*Требования:* Выберите в материале все строки, где встречается слово «should», и перепишите их без изменений.

---- Исходные данные

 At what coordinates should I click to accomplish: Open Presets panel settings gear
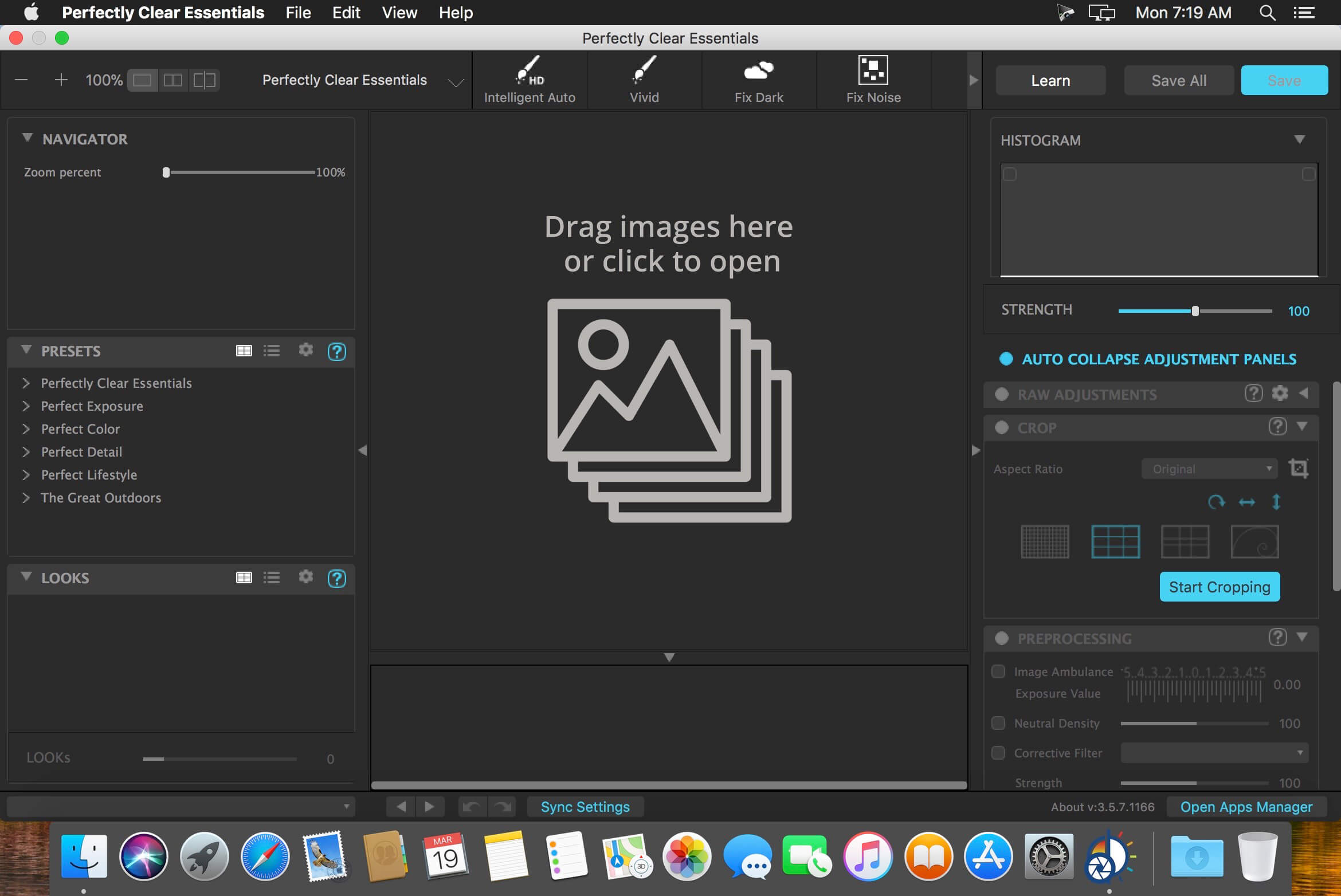[x=305, y=350]
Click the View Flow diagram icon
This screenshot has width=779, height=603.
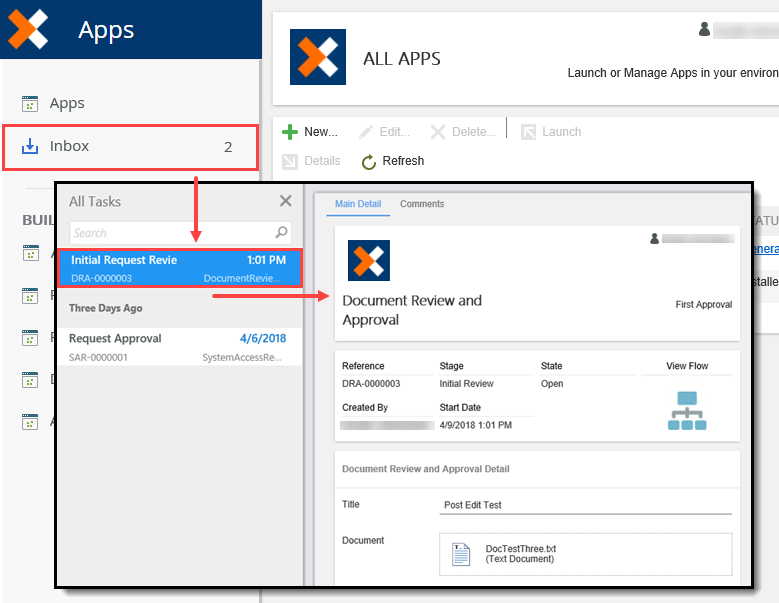(x=686, y=411)
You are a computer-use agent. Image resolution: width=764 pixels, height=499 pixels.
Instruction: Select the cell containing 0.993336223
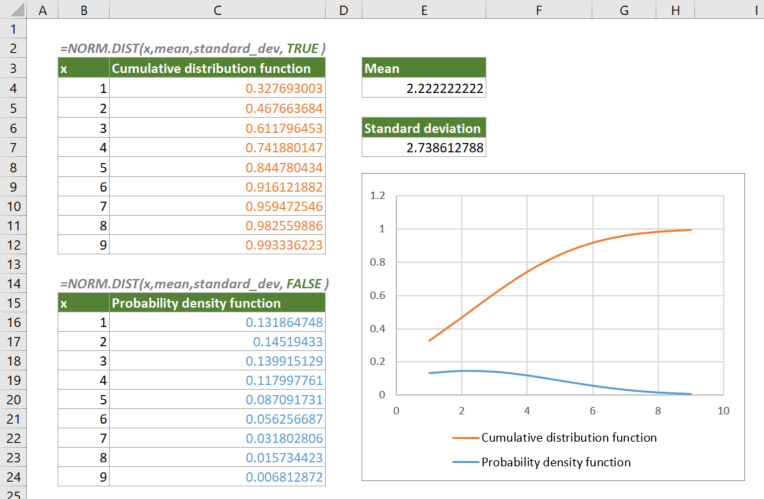click(x=217, y=244)
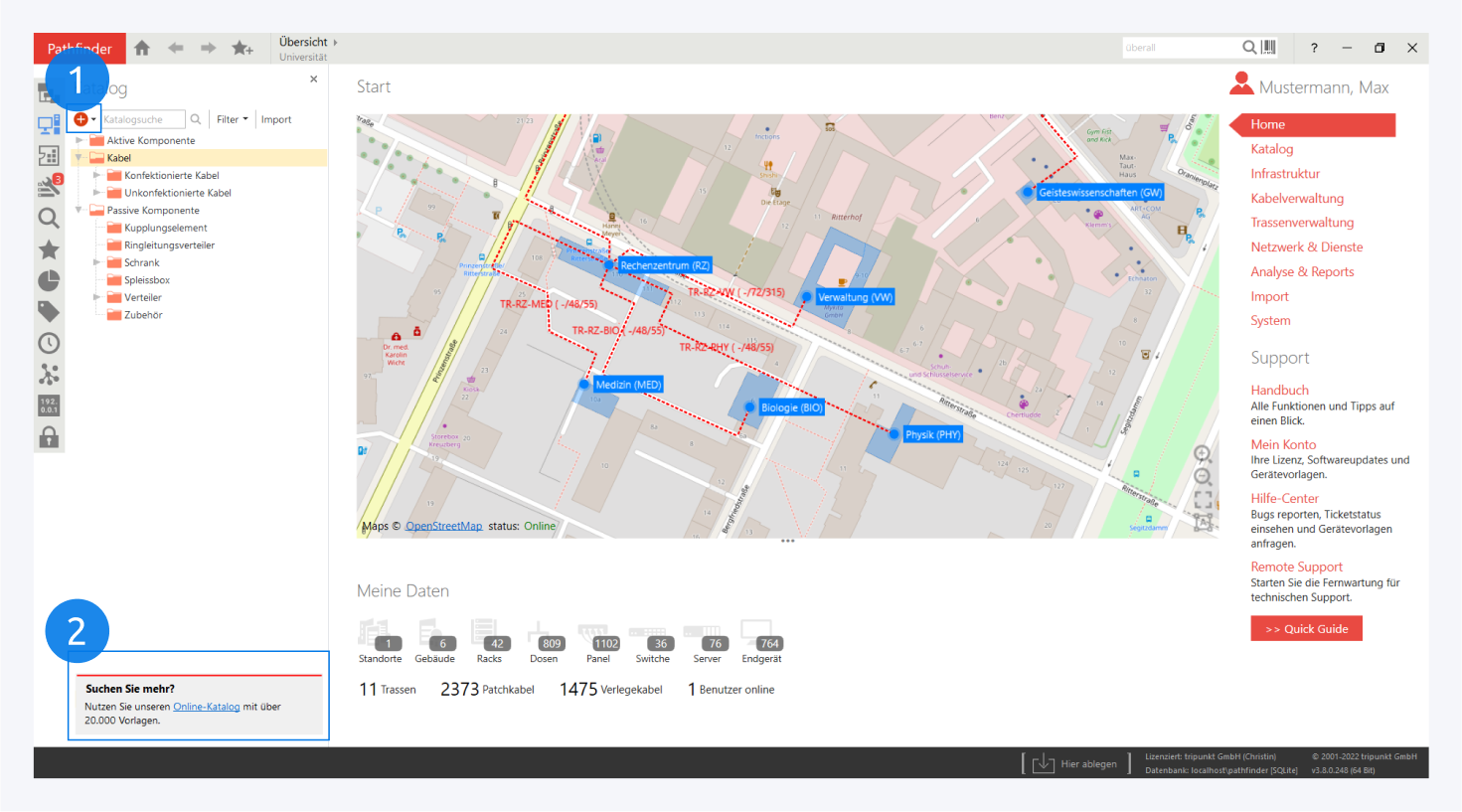Open the Filter dropdown in catalog
1462x812 pixels.
tap(232, 119)
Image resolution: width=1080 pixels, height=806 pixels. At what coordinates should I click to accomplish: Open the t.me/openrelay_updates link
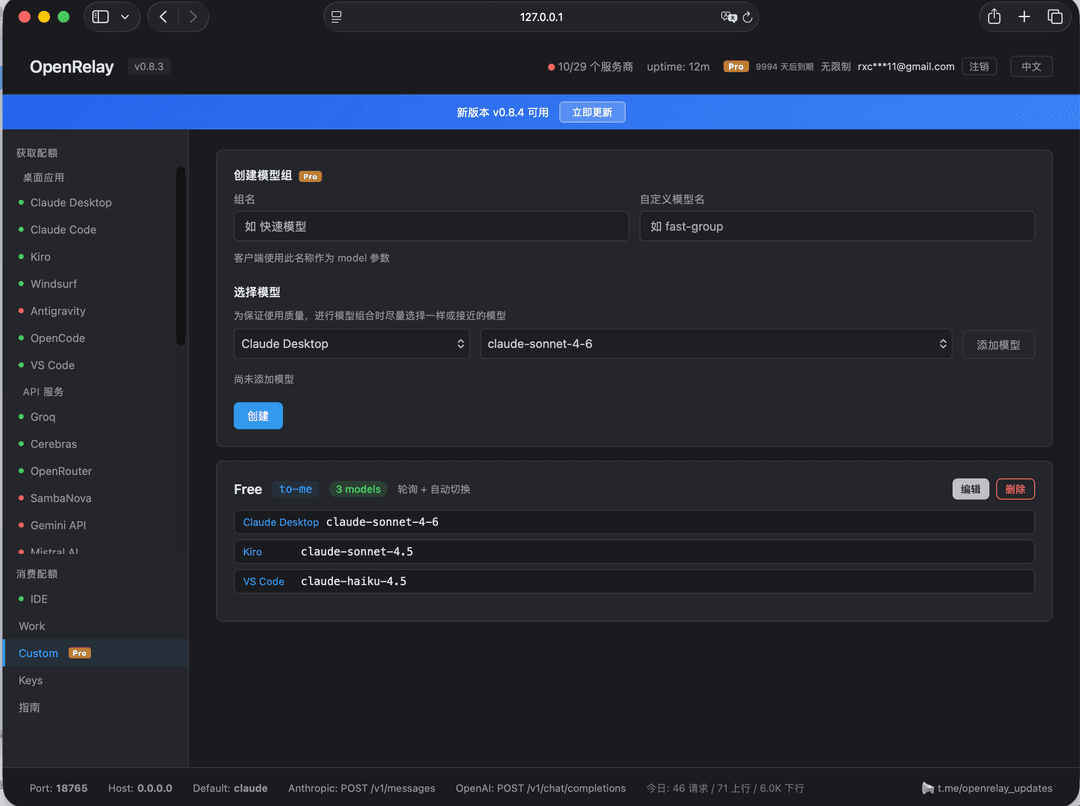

--------

*Письменный ответ:*
 At what coordinates should I click to accomplish: Open Presets panel settings gear
Image resolution: width=1080 pixels, height=806 pixels. At what coordinates should I click to accomplish: Open the t.me/openrelay_updates link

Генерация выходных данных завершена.